[EXERCISE INPUTS]

== Segment start ==

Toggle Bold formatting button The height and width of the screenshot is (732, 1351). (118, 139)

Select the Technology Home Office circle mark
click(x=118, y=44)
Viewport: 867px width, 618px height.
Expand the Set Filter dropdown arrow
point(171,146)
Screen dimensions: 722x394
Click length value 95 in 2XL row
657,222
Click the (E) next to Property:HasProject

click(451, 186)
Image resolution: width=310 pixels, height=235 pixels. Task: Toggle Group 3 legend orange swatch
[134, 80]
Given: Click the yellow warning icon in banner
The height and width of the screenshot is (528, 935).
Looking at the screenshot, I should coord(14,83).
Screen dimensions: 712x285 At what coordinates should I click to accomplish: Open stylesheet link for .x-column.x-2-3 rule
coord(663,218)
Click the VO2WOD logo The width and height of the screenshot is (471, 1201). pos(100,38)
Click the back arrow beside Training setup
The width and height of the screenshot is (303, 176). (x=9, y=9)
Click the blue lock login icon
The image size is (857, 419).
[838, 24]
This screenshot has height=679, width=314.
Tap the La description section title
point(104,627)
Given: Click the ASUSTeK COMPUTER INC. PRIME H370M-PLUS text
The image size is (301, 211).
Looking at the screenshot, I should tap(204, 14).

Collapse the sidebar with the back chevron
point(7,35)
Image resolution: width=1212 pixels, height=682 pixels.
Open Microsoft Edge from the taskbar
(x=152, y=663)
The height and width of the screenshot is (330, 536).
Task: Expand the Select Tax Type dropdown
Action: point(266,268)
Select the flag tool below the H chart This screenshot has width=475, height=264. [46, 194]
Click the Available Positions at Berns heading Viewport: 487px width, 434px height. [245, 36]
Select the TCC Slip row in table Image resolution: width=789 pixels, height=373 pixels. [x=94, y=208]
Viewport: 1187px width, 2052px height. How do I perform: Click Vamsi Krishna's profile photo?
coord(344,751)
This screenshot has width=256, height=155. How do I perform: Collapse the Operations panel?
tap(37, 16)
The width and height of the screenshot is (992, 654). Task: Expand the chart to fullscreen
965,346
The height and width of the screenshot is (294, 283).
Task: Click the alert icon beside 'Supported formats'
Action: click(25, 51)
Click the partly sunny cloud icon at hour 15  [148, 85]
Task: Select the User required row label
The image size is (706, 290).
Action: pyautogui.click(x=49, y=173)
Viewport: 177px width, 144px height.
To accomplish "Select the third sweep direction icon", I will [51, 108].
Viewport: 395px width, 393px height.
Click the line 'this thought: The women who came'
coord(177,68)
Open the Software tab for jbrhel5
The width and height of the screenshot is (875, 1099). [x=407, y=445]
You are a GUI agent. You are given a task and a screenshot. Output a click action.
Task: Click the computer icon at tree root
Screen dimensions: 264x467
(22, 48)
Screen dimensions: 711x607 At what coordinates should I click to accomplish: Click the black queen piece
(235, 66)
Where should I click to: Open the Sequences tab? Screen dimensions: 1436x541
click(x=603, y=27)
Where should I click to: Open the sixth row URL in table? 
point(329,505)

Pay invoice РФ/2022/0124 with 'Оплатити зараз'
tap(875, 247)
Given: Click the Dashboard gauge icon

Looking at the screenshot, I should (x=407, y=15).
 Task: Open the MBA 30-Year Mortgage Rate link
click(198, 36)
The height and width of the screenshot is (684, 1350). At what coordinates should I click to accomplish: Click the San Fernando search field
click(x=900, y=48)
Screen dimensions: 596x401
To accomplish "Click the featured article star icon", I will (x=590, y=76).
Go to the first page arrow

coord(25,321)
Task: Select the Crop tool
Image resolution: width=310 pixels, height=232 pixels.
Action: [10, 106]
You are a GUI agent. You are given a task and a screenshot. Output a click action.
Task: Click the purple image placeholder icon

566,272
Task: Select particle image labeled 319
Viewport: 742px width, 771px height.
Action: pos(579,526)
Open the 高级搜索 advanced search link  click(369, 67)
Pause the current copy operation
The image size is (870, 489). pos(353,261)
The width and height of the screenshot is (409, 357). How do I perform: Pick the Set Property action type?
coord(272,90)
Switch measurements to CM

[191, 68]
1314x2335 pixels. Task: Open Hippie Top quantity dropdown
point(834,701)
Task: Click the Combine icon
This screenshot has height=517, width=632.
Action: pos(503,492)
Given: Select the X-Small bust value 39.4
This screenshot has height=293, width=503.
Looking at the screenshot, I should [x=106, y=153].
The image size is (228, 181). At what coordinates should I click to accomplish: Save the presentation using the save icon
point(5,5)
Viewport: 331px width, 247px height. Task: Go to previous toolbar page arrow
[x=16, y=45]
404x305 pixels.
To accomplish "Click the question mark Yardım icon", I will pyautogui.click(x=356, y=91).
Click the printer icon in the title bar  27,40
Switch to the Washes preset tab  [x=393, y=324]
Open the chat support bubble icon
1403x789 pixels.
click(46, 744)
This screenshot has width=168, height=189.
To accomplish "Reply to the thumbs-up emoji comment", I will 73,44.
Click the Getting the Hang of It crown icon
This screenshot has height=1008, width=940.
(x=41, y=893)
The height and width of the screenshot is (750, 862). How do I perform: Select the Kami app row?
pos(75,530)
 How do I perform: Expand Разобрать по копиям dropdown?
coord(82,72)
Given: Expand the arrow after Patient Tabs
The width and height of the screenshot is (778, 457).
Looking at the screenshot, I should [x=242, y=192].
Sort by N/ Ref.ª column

== Segment end ==

[PROBLEM] The listing above must be written out again in its entirety, exactly as given.

[WRITTEN ANSWER]
Toggle Bold formatting button The height and width of the screenshot is (732, 1351). (118, 139)

Select the Technology Home Office circle mark
click(x=118, y=44)
Viewport: 867px width, 618px height.
Expand the Set Filter dropdown arrow
point(171,146)
Screen dimensions: 722x394
Click length value 95 in 2XL row
657,222
Click the (E) next to Property:HasProject

click(451, 186)
Image resolution: width=310 pixels, height=235 pixels. Task: Toggle Group 3 legend orange swatch
[134, 80]
Given: Click the yellow warning icon in banner
The height and width of the screenshot is (528, 935).
Looking at the screenshot, I should coord(14,83).
Screen dimensions: 712x285 At what coordinates should I click to accomplish: Open stylesheet link for .x-column.x-2-3 rule
coord(663,218)
Click the VO2WOD logo The width and height of the screenshot is (471, 1201). pos(100,38)
Click the back arrow beside Training setup
The width and height of the screenshot is (303, 176). (x=9, y=9)
Click the blue lock login icon
The image size is (857, 419).
[838, 24]
This screenshot has height=679, width=314.
Tap the La description section title
point(104,627)
Given: Click the ASUSTeK COMPUTER INC. PRIME H370M-PLUS text
The image size is (301, 211).
Looking at the screenshot, I should tap(204, 14).

Collapse the sidebar with the back chevron
point(7,35)
Image resolution: width=1212 pixels, height=682 pixels.
Open Microsoft Edge from the taskbar
(x=152, y=663)
The height and width of the screenshot is (330, 536).
Task: Expand the Select Tax Type dropdown
Action: point(266,268)
Select the flag tool below the H chart This screenshot has width=475, height=264. [46, 194]
Click the Available Positions at Berns heading Viewport: 487px width, 434px height. [245, 36]
Select the TCC Slip row in table Image resolution: width=789 pixels, height=373 pixels. [x=94, y=208]
Viewport: 1187px width, 2052px height. How do I perform: Click Vamsi Krishna's profile photo?
coord(344,751)
This screenshot has width=256, height=155. How do I perform: Collapse the Operations panel?
tap(37, 16)
The width and height of the screenshot is (992, 654). Task: Expand the chart to fullscreen
965,346
The height and width of the screenshot is (294, 283).
Task: Click the alert icon beside 'Supported formats'
Action: click(25, 51)
Click the partly sunny cloud icon at hour 15  [148, 85]
Task: Select the User required row label
The image size is (706, 290).
Action: pyautogui.click(x=49, y=173)
Viewport: 177px width, 144px height.
To accomplish "Select the third sweep direction icon", I will [51, 108].
Viewport: 395px width, 393px height.
Click the line 'this thought: The women who came'
coord(177,68)
Open the Software tab for jbrhel5
The width and height of the screenshot is (875, 1099). [x=407, y=445]
You are a GUI agent. You are given a task and a screenshot. Output a click action.
Task: Click the computer icon at tree root
Screen dimensions: 264x467
(22, 48)
Screen dimensions: 711x607 At what coordinates should I click to accomplish: Click the black queen piece
(235, 66)
Where should I click to: Open the Sequences tab? Screen dimensions: 1436x541
click(x=603, y=27)
Where should I click to: Open the sixth row URL in table? 
point(329,505)

Pay invoice РФ/2022/0124 with 'Оплатити зараз'
tap(875, 247)
Given: Click the Dashboard gauge icon

Looking at the screenshot, I should (x=407, y=15).
 Task: Open the MBA 30-Year Mortgage Rate link
click(198, 36)
The height and width of the screenshot is (684, 1350). At what coordinates should I click to accomplish: Click the San Fernando search field
click(x=900, y=48)
Screen dimensions: 596x401
To accomplish "Click the featured article star icon", I will (x=590, y=76).
Go to the first page arrow

coord(25,321)
Task: Select the Crop tool
Image resolution: width=310 pixels, height=232 pixels.
Action: [10, 106]
You are a GUI agent. You are given a task and a screenshot. Output a click action.
Task: Click the purple image placeholder icon

566,272
Task: Select particle image labeled 319
Viewport: 742px width, 771px height.
Action: pos(579,526)
Open the 高级搜索 advanced search link  click(369, 67)
Pause the current copy operation
The image size is (870, 489). pos(353,261)
The width and height of the screenshot is (409, 357). How do I perform: Pick the Set Property action type?
coord(272,90)
Switch measurements to CM

[191, 68]
1314x2335 pixels. Task: Open Hippie Top quantity dropdown
point(834,701)
Task: Click the Combine icon
This screenshot has height=517, width=632.
Action: pos(503,492)
Given: Select the X-Small bust value 39.4
This screenshot has height=293, width=503.
Looking at the screenshot, I should [x=106, y=153].
The image size is (228, 181). At what coordinates should I click to accomplish: Save the presentation using the save icon
point(5,5)
Viewport: 331px width, 247px height. Task: Go to previous toolbar page arrow
[x=16, y=45]
404x305 pixels.
To accomplish "Click the question mark Yardım icon", I will pyautogui.click(x=356, y=91).
Click the printer icon in the title bar  27,40
Switch to the Washes preset tab  [x=393, y=324]
Open the chat support bubble icon
1403x789 pixels.
click(46, 744)
This screenshot has width=168, height=189.
To accomplish "Reply to the thumbs-up emoji comment", I will 73,44.
Click the Getting the Hang of It crown icon
This screenshot has height=1008, width=940.
(x=41, y=893)
The height and width of the screenshot is (750, 862). How do I perform: Select the Kami app row?
pos(75,530)
 How do I perform: Expand Разобрать по копиям dropdown?
coord(82,72)
Given: Expand the arrow after Patient Tabs
The width and height of the screenshot is (778, 457).
Looking at the screenshot, I should [x=242, y=192].
Sort by N/ Ref.ª column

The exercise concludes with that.